Nous gagnons notre « pied-à-terre » aussi vite que possible en nous frayant un chemin entre la foule dense des ruelles de la médina. La vieille ville et les souks sont « piétons », mais en réalité vélos, scooters, ânes tirant des charrues, et autres charrettes transportant toutes sortes de marchandises forment un flot compact et continu dans les ruelles étroites.
C’est une charmante chambre donnant sur un patio où abondent palmiers et orangers qui nous attend. Elle est simple mais déjà, l’atmosphère paisible qui règne dans le riad contraste avec le brouhaha et l’ambiance étourdissante que nous venons de traverser : c’est un havre de paix.
Camelots en tous genre, charmeurs de serpents, montreurs de singes, de faucons, musiciens, mendiants encapuchonnés, parfois aveugles ou estropiés tous droits sortis d’une cour des miracles aujourd’hui révolue dans notre « Paris du luxe et de la mode », tatoueuses de henné, vendeurs ambulants aux magnifiques étalages d’oranges parfaitement disposées en pyramides, tout cela et quelques touristes se mélangent au fumet qui commence à embrumer la place sous le soleil couchant. le cerveau humain de mélanger toutes ces odeurs, ces sons, ces images et comprendre la magie qui opère sur cette place sans y avoir goûté au moins une fois.

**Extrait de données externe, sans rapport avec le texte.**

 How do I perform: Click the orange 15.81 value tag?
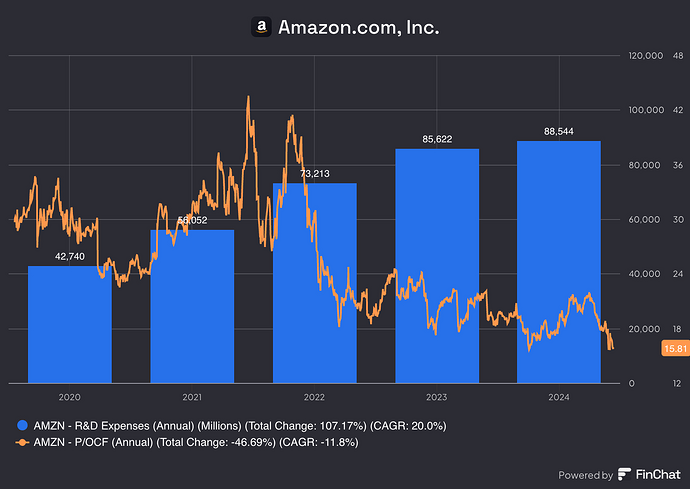tap(674, 348)
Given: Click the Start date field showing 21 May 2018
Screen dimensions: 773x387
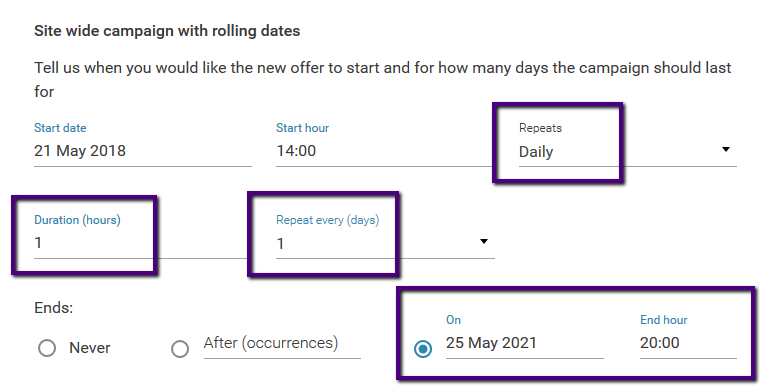Looking at the screenshot, I should (142, 151).
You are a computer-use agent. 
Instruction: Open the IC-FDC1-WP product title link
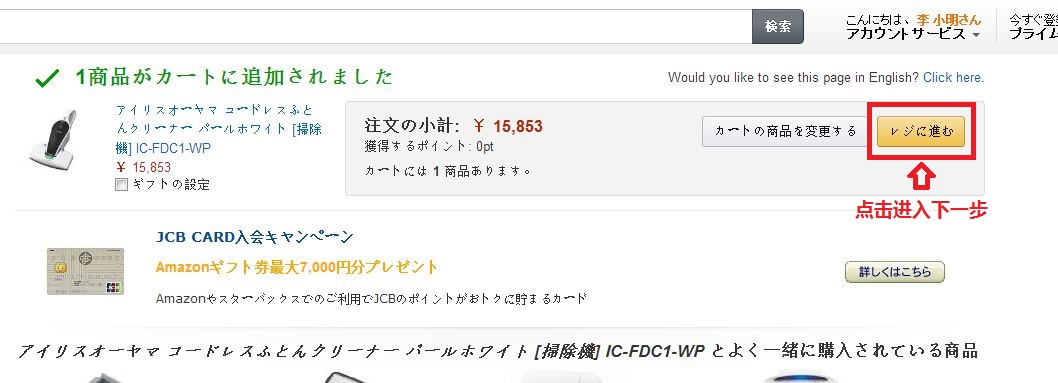click(x=219, y=129)
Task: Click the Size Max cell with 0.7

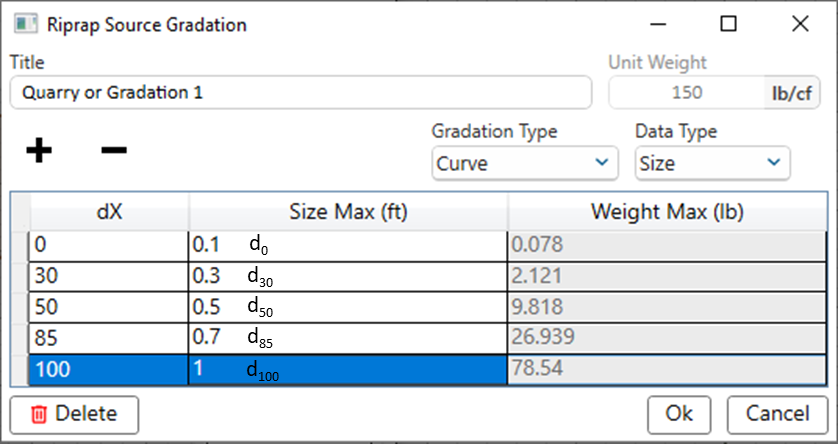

Après un rapide aperçu de quelques rues du souk, nous nous installons sur la terrasse du fameux Café de France qui offre un panorama exceptionnel du haut de la place, qui maintenant commence sa transformation, au rythme du soleil qui se couche derrière le minaret de la Koutoubia. 
Un exquis shake à l’avocat, et -déjà- des centaines de photos plus tard, nous retournons « palper » la place de plus près. L’atmosphère à complètement changé, et c’est maintenant un décor de nuit dont les ampoules à nu scintillent de toutes parts qui nous ouvre sa piste ; en guise d’apéritif, nous nous installons au stand d’un de ces vendeurs ambulants pour y déguster des escargots.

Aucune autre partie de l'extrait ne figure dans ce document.